SUPPLIED DATA:
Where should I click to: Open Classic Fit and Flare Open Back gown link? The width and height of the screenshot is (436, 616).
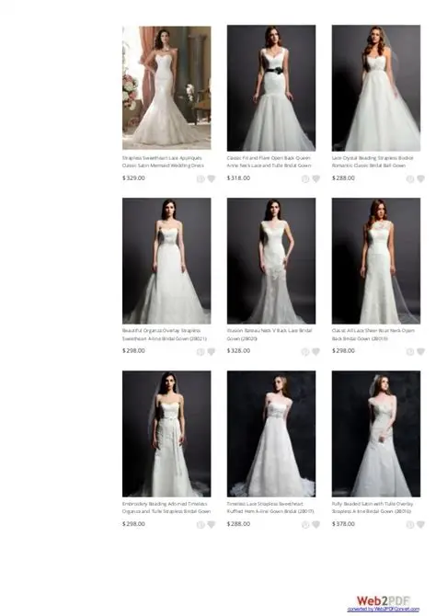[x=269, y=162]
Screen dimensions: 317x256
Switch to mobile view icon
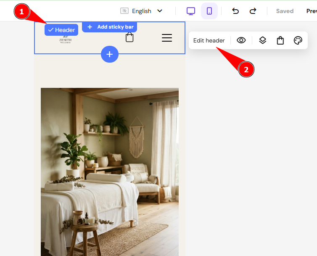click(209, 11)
...
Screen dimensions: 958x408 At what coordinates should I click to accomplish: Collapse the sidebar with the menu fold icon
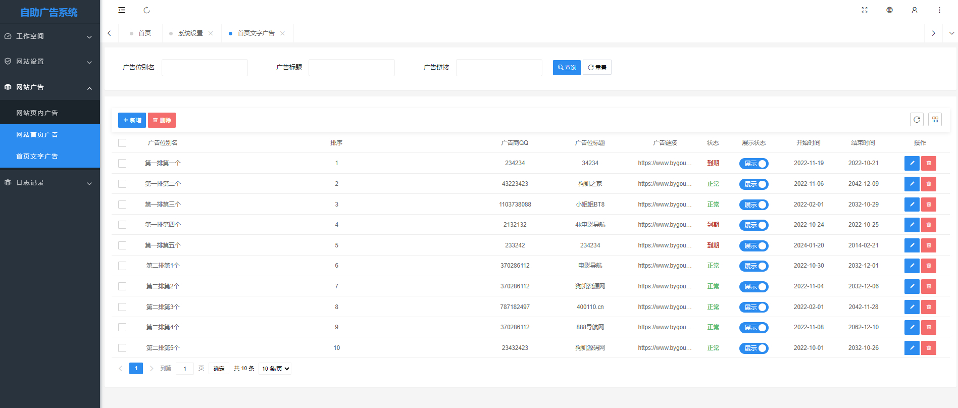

WORK TO COMPLETE: Show all lines from the data that contain "dimensions".

REPLY TO THE TASK:
Screen dimensions: 317x256
Screen dimensions: 958x408 At what coordinates should I click to accomplish: Collapse the sidebar with the menu fold icon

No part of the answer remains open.